Convert the entries, from the line containing "Task: Clear the search field text" through the end, into a JSON list of strings with one string per line. Omit blank lines and leave the pictures out.

** Start of EXERCISE INPUTS **

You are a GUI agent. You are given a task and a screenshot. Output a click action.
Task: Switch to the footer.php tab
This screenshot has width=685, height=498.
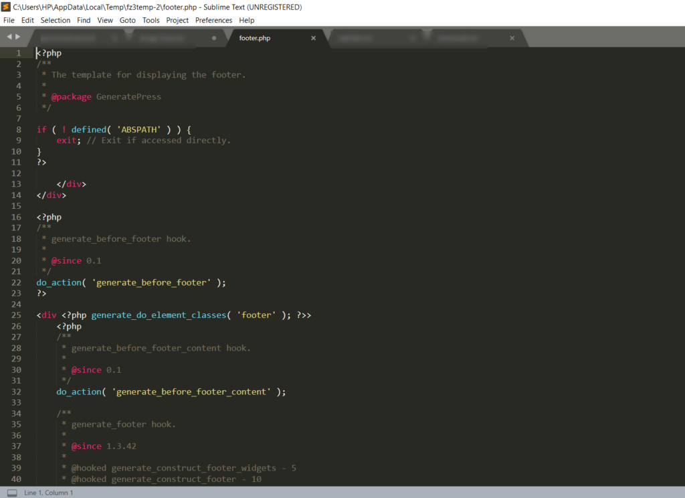point(256,38)
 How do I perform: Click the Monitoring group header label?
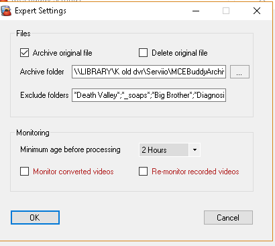tap(33, 133)
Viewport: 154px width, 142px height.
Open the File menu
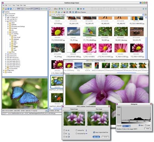pyautogui.click(x=4, y=6)
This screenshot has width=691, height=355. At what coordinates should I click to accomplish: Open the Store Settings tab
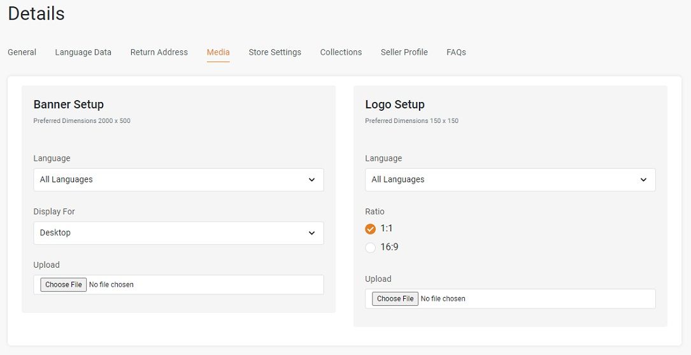275,52
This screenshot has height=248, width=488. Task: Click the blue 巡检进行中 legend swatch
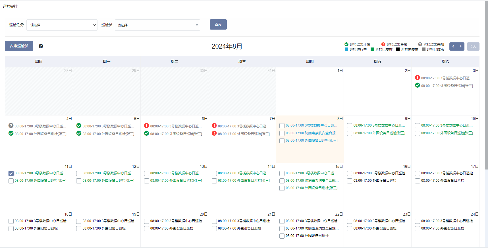click(346, 49)

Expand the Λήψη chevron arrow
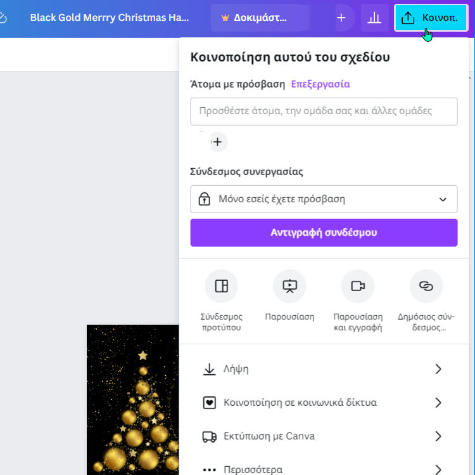pos(438,369)
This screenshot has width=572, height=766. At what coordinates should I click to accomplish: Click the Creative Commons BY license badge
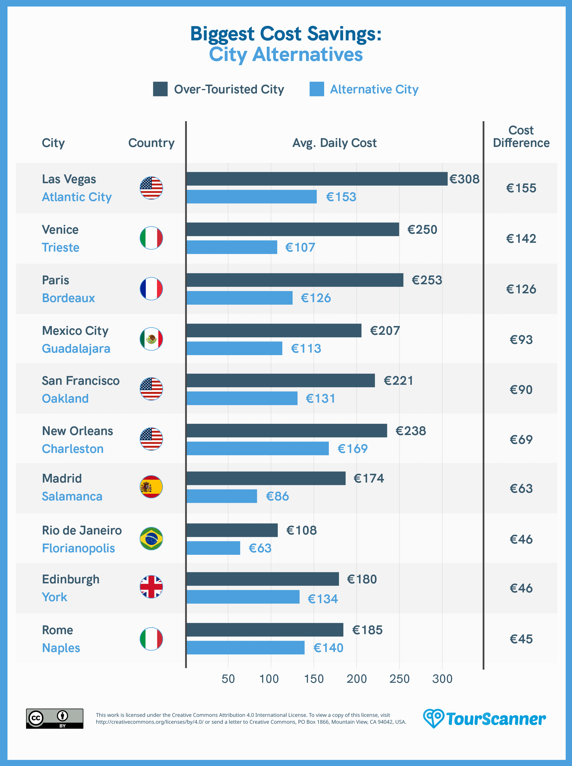(x=55, y=719)
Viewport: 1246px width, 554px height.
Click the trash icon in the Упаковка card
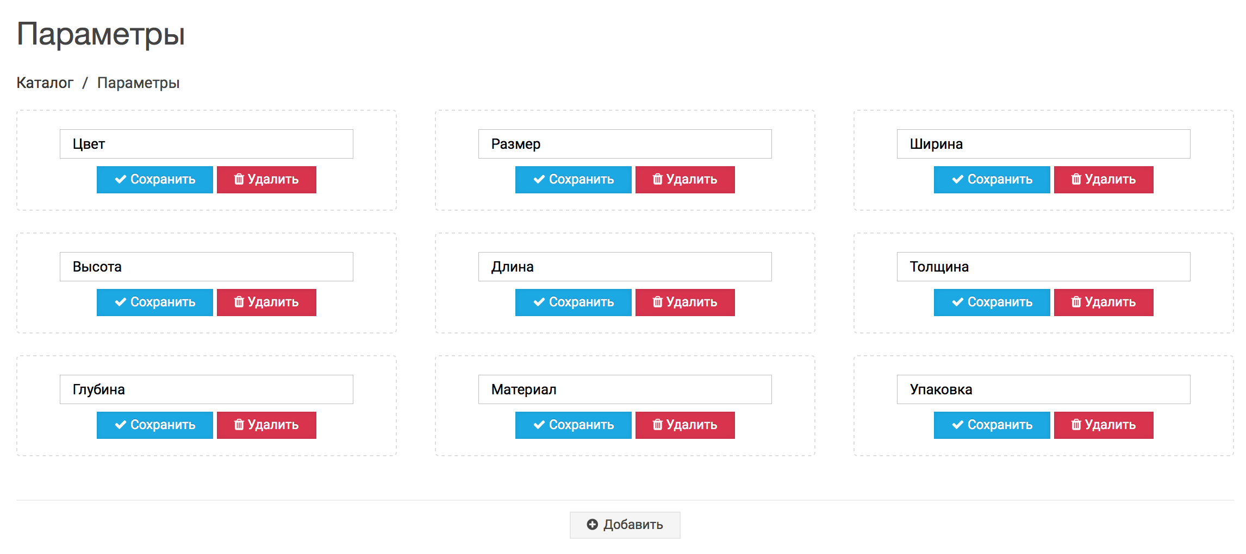coord(1076,425)
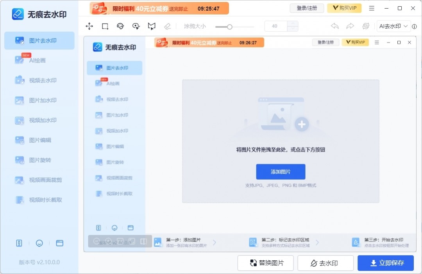Select the polygon lasso marking tool
The image size is (422, 274).
coord(152,26)
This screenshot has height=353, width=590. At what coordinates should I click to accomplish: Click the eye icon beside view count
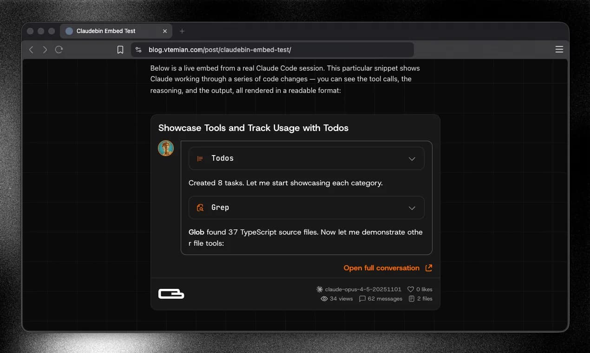(324, 299)
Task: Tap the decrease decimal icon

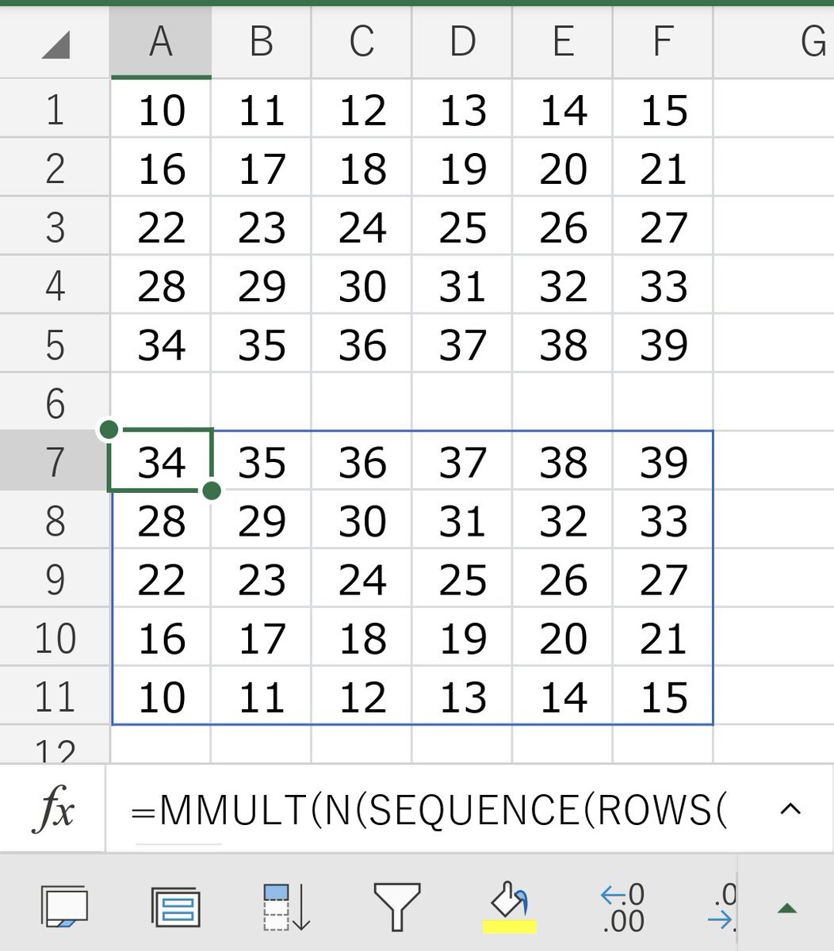Action: point(723,907)
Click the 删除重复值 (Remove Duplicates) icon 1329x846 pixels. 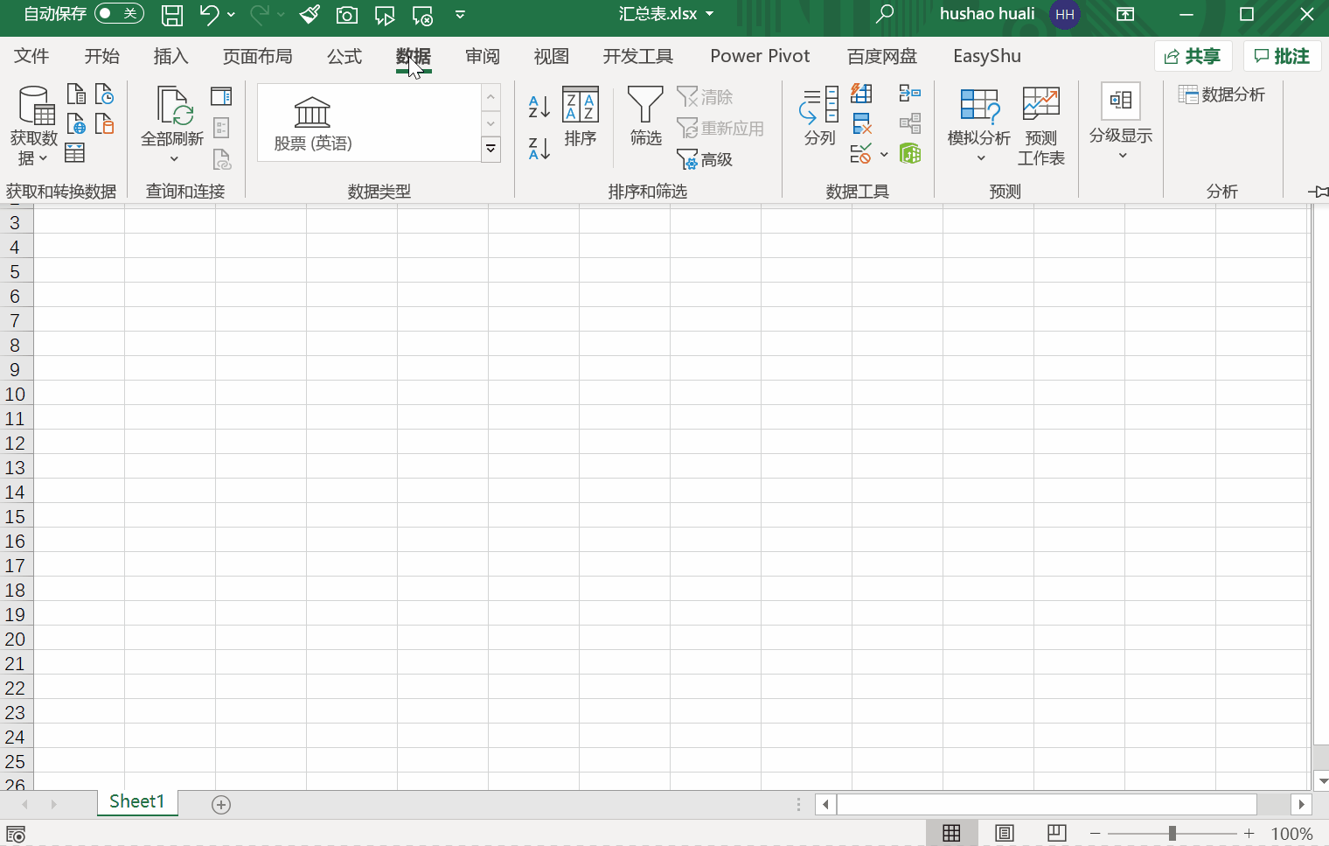point(861,123)
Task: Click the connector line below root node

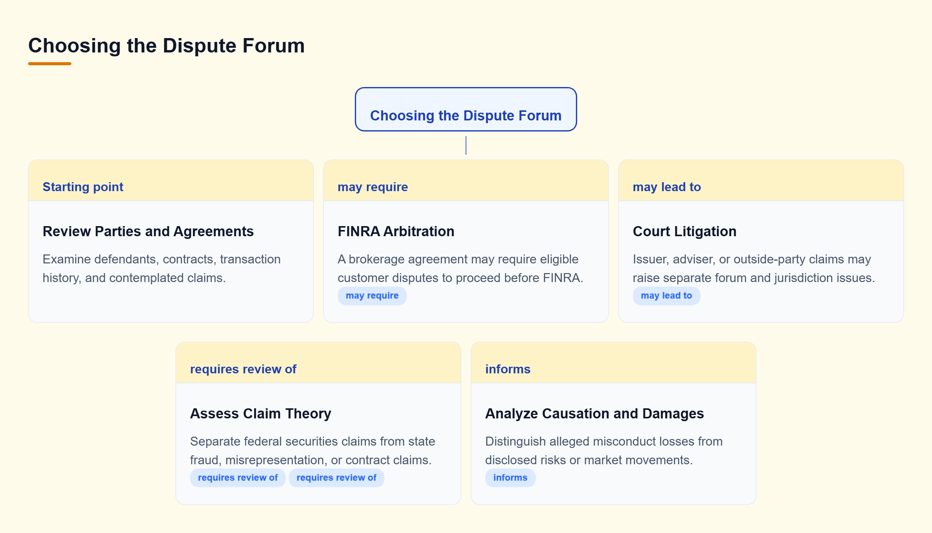Action: tap(466, 145)
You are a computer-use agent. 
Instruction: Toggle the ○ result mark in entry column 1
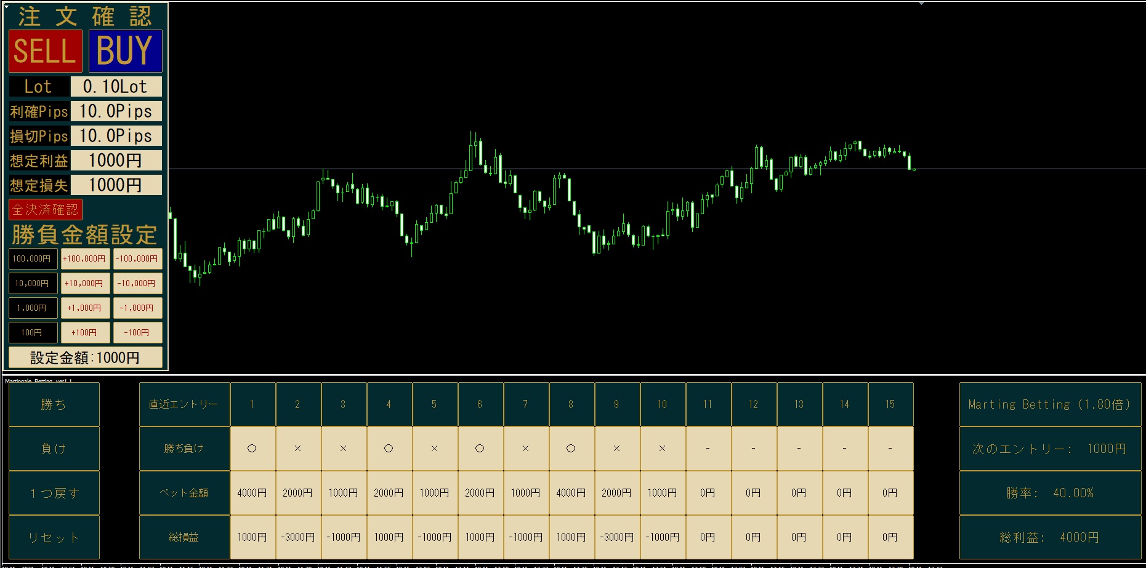tap(252, 449)
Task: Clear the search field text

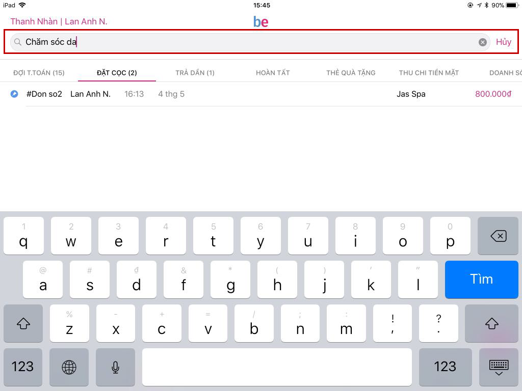Action: [x=482, y=42]
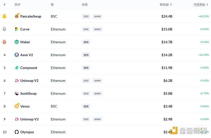This screenshot has height=138, width=211.
Task: Click the Olympus omega logo icon
Action: [x=17, y=132]
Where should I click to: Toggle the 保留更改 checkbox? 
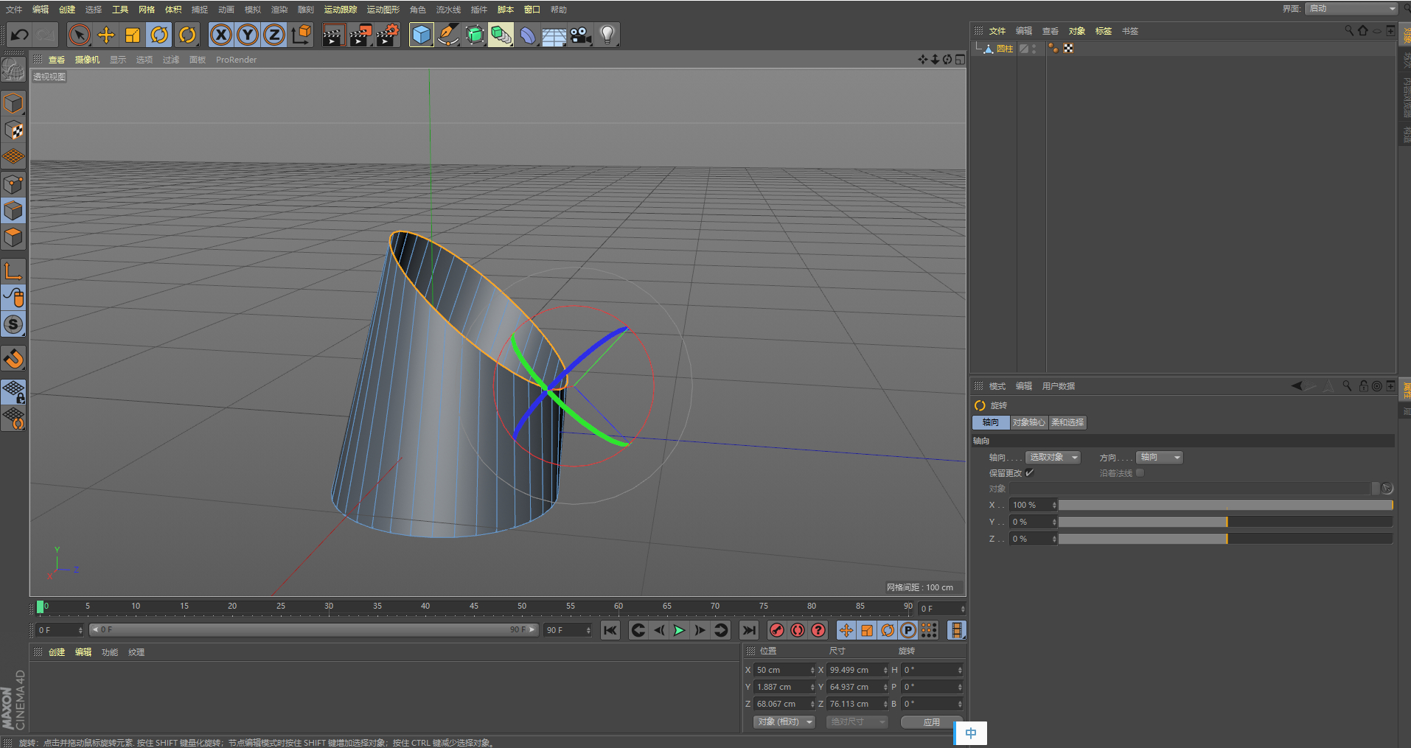[x=1030, y=473]
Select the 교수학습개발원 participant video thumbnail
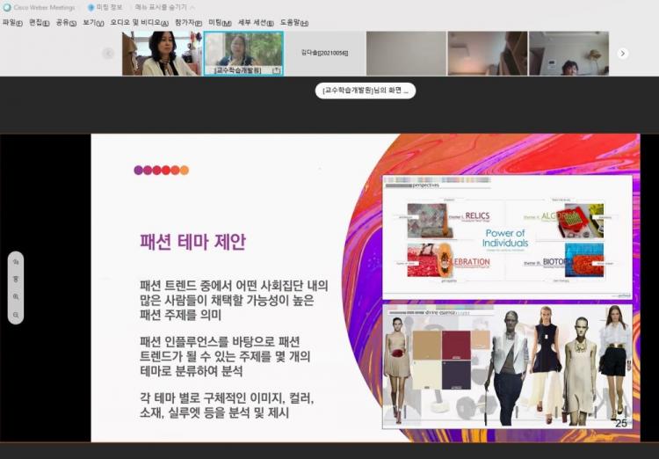This screenshot has height=459, width=659. 243,51
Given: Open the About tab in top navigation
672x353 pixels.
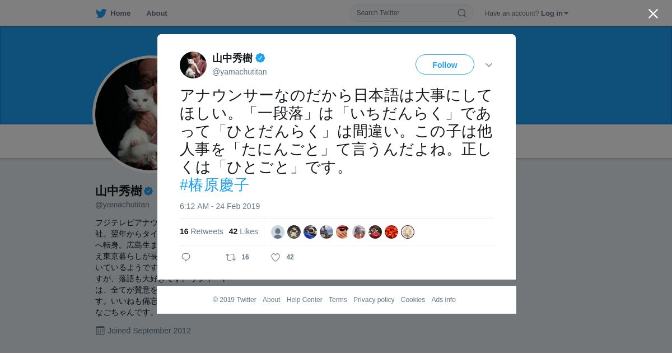Looking at the screenshot, I should [x=157, y=13].
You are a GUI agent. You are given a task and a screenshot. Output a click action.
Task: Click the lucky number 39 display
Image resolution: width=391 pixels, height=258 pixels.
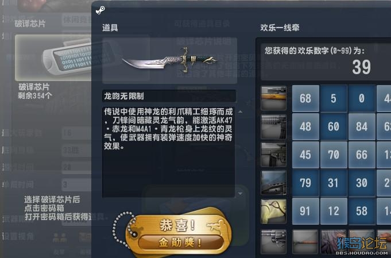(361, 67)
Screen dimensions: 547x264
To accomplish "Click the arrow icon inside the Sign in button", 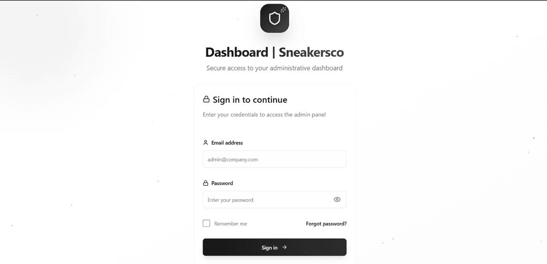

** End of EXERCISE INPUTS **

**THE ANSWER:**
[
  "Task: Clear the search field text",
  "Action: [x=482, y=42]",
  "This screenshot has height=138, width=211.",
  "Task: Click the Olympus omega logo icon",
  "Action: [x=17, y=132]",
  "Where should I click to: Toggle the 保留更改 checkbox? ",
  "[x=1030, y=473]",
  "Select the 교수학습개발원 participant video thumbnail",
  "This screenshot has height=459, width=659. 243,51",
  "Given: Open the About tab in top navigation",
  "672x353 pixels.",
  "Looking at the screenshot, I should [x=157, y=13].",
  "You are a GUI agent. You are given a task and a screenshot. Output a click action.",
  "Task: Click the lucky number 39 display",
  "Image resolution: width=391 pixels, height=258 pixels.",
  "(361, 67)",
  "Screen dimensions: 547x264",
  "To accomplish \"Click the arrow icon inside the Sign in button\", "
]